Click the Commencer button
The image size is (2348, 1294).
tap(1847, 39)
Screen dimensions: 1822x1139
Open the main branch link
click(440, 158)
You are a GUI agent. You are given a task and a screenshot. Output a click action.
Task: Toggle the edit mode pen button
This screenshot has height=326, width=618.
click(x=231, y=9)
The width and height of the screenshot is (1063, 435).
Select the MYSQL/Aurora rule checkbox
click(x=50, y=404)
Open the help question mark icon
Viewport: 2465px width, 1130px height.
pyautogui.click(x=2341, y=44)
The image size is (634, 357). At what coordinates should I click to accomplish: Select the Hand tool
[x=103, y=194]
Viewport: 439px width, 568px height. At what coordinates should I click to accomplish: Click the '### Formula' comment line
= = = =
WHAT IS BEING ASKED:
The full listing must be retyped exactly as it stands.

FINISHED TASK:
Click the Commencer button
The image size is (2348, 1294).
tap(1847, 39)
Screen dimensions: 1822x1139
Open the main branch link
click(440, 158)
You are a GUI agent. You are given a task and a screenshot. Output a click action.
Task: Toggle the edit mode pen button
This screenshot has height=326, width=618.
click(x=231, y=9)
The width and height of the screenshot is (1063, 435).
Select the MYSQL/Aurora rule checkbox
click(x=50, y=404)
Open the help question mark icon
Viewport: 2465px width, 1130px height.
pyautogui.click(x=2341, y=44)
The image size is (634, 357). At what coordinates should I click to accomplish: Select the Hand tool
[x=103, y=194]
Viewport: 439px width, 568px height. At what coordinates should I click to accomplish: Click the '### Formula' comment line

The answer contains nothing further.